◆ 課題と演習 ◆
1. 行方不明者統計に関する本文で、2015年と2023年を比較した際に増減が示されている区分をすべて挙げ、それぞれの増減数を添えよ。
2. 行方不明者統計に関する本文によると、2015年と2023年の比較で行方不明者は全体で何名増加したか。

警察庁が令和5年分の行方不明者の統計を発表した。その中に、認知症の方の統計も含まれていることを受けて、マスコミが、いつも通りに騒いでいる。

 

記者さんも暇じゃない上、目立つ記事でないとデスクにダメ出しに遭うだろう。マスメディアは、不幸大好き、不安を煽る、企業案件、グルメと温泉が好きなのだから。

 

発表資料を少し整理してみた。

 

過去60年近くとって、数字があまり変わらないという統計は珍しいかもしれない。

但し、内訳は、かつては「少年」が過半であったのに対し、成人が8割を占めるようになった。昭和から平成になる頃が区切りであろう。

 

 

2015年と2023年を比較すると、8,109名増加し、認知症6,831名増、一般成人3,945名増の一方で、少年が2,667名減となった。認知症の急増は、それ自体の増加もあるだろうが、啓蒙活動などで積極的に届出するようになったのではないか。一方、少年の減少は、端的に人口減少かもしれない。かつては年間200万人うまれていたのに近年は半分以下だから当たり前ともいえる。また、かつての「家出」までする必要がなくなっている可能性もあろう。

(記録データ)

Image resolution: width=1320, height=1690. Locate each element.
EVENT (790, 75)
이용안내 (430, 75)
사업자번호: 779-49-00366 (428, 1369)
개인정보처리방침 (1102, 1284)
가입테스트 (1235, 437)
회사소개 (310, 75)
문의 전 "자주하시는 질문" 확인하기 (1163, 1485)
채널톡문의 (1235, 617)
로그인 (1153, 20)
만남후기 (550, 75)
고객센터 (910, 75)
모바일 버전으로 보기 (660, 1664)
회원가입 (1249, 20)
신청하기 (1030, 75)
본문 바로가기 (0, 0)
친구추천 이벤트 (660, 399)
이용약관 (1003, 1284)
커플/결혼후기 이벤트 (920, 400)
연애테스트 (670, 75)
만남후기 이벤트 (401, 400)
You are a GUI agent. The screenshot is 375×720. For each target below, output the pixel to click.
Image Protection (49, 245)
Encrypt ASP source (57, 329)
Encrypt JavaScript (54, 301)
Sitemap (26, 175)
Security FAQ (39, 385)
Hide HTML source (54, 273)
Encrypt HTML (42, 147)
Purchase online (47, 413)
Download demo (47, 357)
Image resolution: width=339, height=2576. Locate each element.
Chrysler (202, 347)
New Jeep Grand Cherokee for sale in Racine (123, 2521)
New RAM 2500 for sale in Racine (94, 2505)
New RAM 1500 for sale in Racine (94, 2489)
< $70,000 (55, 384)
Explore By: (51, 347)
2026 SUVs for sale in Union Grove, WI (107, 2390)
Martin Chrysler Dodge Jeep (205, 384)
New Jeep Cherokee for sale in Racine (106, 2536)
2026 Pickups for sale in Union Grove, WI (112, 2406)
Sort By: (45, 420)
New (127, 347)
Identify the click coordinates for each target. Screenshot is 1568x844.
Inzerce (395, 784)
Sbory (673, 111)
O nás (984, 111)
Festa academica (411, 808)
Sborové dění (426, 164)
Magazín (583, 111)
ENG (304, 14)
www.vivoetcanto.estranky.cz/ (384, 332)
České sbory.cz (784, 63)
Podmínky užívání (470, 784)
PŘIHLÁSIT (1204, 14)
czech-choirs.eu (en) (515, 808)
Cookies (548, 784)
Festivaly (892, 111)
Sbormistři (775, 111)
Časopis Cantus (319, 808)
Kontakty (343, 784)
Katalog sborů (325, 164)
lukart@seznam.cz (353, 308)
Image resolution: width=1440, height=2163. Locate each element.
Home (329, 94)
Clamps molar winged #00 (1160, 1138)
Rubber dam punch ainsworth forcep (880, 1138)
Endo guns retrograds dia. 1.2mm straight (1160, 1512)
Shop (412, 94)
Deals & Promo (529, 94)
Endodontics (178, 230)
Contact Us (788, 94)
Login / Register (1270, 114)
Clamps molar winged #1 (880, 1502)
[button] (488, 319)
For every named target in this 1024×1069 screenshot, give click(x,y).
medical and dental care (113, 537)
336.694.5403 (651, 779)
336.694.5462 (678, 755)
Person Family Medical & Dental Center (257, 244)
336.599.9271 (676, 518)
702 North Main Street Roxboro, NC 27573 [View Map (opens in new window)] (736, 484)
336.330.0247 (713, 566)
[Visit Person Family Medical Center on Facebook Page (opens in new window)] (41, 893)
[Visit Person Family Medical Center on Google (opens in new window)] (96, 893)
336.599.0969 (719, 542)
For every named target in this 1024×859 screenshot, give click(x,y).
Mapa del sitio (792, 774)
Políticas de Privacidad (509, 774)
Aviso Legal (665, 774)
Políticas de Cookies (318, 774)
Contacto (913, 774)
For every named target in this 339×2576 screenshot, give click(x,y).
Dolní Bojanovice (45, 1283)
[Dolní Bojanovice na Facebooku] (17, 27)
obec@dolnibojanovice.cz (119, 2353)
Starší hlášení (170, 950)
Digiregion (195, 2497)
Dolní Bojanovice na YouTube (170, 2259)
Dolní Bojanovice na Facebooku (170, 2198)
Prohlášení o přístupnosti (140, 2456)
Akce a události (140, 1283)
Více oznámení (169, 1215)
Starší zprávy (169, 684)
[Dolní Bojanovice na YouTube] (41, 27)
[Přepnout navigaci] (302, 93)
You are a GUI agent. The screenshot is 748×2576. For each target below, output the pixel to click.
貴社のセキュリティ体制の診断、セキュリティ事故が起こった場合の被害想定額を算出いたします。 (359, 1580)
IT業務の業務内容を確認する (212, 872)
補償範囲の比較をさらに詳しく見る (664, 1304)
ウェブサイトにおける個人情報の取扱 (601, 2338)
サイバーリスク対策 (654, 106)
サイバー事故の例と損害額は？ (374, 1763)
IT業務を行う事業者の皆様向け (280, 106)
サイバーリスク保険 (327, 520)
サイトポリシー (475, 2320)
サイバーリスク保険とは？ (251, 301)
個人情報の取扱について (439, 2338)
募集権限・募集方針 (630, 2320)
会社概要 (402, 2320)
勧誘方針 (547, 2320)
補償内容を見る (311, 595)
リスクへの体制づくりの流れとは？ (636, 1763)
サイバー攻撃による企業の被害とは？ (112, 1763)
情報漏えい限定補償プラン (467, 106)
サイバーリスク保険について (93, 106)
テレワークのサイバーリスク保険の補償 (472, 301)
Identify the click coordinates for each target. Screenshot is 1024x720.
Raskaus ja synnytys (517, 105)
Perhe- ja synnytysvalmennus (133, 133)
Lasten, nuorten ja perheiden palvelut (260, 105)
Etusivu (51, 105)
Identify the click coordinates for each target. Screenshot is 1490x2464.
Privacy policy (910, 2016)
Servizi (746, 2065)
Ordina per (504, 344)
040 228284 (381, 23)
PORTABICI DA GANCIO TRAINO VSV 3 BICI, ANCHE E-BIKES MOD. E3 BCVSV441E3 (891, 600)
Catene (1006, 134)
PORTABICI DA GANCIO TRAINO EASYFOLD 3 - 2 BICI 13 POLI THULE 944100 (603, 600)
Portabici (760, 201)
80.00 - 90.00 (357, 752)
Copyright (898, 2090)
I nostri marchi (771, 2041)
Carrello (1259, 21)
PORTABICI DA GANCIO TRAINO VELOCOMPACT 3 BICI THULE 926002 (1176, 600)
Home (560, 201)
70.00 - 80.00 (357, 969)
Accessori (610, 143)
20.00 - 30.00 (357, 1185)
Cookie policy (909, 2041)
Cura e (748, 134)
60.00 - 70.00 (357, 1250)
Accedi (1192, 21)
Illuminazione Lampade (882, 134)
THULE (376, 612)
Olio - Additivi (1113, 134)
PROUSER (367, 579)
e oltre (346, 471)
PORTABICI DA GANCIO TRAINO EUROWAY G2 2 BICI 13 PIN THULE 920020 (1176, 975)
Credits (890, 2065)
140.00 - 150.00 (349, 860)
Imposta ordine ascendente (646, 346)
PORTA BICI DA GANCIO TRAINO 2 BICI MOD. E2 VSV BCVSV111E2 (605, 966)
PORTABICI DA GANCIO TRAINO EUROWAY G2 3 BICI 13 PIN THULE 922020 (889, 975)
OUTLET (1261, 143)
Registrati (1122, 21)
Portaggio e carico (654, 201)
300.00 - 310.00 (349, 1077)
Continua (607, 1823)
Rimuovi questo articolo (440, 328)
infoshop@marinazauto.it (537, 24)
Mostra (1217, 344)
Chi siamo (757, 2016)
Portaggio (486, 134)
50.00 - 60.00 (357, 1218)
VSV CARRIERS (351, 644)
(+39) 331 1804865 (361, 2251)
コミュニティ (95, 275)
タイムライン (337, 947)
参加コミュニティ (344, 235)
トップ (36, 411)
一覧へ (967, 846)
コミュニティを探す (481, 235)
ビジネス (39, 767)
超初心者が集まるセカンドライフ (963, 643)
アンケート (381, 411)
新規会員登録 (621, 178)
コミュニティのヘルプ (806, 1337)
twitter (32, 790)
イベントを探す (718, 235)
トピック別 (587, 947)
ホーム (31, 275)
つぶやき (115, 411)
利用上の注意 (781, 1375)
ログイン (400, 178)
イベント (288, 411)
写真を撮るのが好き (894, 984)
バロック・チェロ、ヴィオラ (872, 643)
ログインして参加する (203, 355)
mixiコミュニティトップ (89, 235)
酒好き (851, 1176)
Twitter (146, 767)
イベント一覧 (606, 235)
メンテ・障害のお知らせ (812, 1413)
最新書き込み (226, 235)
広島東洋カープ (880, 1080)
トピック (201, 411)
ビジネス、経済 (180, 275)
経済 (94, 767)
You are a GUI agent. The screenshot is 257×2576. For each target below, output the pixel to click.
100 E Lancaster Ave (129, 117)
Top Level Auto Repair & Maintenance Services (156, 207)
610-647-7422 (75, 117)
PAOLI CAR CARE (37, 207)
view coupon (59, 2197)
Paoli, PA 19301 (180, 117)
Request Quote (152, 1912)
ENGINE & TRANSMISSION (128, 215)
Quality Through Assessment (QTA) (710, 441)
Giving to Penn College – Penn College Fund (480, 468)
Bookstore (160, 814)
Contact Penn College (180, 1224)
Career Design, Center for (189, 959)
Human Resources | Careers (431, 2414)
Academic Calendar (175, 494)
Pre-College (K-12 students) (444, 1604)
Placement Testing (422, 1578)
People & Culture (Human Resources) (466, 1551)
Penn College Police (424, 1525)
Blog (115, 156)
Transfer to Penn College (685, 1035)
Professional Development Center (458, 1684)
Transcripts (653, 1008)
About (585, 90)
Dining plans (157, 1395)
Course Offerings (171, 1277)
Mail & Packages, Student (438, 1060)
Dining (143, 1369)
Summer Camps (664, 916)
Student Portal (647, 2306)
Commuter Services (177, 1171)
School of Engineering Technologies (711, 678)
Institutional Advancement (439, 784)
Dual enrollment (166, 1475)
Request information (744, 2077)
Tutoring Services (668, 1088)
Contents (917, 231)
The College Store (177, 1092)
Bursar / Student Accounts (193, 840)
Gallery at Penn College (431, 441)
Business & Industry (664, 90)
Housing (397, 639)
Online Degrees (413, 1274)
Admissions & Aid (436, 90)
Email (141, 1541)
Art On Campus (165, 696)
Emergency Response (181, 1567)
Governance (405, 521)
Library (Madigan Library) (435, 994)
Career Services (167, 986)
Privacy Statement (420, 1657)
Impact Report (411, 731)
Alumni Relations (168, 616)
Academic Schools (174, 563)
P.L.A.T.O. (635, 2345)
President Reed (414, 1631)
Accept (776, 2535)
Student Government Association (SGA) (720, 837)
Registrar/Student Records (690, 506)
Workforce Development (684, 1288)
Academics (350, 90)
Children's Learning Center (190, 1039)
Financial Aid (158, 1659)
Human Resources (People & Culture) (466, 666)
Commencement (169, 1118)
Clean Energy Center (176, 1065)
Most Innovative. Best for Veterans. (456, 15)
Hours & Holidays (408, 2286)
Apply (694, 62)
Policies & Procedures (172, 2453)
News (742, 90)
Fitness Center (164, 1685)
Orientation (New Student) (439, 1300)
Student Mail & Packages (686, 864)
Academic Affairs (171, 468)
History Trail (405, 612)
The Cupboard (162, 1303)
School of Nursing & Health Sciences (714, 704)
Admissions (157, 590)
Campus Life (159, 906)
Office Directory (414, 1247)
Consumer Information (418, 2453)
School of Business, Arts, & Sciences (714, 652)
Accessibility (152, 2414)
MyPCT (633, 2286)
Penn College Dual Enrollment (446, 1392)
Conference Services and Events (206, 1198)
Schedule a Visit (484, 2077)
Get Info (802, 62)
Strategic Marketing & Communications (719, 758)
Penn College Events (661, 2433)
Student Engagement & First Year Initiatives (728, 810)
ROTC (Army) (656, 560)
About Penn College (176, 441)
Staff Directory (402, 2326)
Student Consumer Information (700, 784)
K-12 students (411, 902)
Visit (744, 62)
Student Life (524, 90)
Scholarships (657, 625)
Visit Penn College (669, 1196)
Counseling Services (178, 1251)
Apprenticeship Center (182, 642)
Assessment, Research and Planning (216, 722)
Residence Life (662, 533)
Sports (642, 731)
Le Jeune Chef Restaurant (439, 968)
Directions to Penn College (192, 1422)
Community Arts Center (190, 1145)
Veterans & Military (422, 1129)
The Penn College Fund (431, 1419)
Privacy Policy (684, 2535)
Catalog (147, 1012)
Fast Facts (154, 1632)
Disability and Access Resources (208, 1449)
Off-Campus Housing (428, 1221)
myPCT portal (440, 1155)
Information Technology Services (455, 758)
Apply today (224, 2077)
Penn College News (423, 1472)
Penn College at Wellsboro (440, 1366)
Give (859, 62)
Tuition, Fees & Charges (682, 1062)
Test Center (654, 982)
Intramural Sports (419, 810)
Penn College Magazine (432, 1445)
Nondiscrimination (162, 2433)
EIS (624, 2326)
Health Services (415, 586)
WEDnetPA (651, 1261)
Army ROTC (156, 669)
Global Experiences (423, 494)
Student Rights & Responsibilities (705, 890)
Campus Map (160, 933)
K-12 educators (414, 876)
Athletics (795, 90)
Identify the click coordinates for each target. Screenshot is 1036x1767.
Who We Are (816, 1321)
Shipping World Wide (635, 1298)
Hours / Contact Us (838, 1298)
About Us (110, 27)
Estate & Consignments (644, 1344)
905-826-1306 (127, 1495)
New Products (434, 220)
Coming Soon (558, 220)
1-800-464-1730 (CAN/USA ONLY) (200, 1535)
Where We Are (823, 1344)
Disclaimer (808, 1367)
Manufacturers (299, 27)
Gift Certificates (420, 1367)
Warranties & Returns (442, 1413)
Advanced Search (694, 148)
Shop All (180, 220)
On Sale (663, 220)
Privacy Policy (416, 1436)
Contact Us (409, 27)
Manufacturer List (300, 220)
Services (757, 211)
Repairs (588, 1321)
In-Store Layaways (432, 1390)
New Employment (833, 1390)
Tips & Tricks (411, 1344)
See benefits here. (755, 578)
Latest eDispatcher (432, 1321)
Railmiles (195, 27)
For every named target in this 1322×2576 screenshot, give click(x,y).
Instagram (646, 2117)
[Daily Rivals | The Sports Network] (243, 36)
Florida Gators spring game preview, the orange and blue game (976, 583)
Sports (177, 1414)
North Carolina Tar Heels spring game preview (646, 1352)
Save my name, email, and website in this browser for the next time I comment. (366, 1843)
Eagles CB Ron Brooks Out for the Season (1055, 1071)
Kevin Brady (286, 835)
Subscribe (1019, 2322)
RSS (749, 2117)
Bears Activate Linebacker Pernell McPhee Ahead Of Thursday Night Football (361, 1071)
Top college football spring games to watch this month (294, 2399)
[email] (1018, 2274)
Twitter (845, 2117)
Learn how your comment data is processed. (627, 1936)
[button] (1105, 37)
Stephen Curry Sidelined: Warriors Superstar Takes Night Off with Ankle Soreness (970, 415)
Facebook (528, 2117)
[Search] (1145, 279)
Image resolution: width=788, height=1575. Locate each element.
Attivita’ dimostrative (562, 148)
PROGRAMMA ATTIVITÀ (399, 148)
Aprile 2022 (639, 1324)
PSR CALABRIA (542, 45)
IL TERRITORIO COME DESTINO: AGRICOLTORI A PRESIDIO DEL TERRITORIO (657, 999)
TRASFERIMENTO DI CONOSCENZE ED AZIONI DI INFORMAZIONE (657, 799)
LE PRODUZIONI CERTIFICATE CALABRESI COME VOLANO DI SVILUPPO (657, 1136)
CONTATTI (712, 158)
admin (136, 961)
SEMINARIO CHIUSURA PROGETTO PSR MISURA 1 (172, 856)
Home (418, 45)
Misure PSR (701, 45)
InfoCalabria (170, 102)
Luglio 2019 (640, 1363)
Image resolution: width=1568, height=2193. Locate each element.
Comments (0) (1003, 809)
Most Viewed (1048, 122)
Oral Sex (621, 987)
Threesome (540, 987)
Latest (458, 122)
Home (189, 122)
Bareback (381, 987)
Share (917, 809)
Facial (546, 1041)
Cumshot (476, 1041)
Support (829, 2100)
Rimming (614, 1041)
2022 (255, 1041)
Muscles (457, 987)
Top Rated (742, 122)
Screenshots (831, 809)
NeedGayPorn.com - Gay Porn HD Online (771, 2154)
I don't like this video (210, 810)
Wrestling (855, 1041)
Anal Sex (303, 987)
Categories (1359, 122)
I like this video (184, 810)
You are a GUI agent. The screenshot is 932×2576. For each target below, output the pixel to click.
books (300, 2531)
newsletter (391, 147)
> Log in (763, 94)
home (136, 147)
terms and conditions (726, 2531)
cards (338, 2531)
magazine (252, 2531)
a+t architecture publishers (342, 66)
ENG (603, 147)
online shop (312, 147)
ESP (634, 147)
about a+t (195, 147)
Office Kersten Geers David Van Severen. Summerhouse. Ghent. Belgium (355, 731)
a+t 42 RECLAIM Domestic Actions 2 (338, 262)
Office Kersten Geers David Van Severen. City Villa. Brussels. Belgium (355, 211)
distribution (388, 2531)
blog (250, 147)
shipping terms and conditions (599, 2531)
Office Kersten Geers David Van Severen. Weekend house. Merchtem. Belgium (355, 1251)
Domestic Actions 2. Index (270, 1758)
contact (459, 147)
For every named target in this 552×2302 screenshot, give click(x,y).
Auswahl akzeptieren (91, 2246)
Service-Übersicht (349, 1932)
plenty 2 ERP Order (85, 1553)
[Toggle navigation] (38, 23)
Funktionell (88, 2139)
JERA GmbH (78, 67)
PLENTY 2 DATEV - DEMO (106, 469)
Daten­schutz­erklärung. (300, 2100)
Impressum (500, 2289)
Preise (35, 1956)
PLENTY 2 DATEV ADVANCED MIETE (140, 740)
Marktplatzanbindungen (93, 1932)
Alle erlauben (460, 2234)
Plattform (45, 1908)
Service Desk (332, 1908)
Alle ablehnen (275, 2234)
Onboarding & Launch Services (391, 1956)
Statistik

◆ 解答 ◆
1.
- 認知症:6,831名増
- 一般成人:3,945名増
- 少年:2,667名減

2. 8,109名増加した。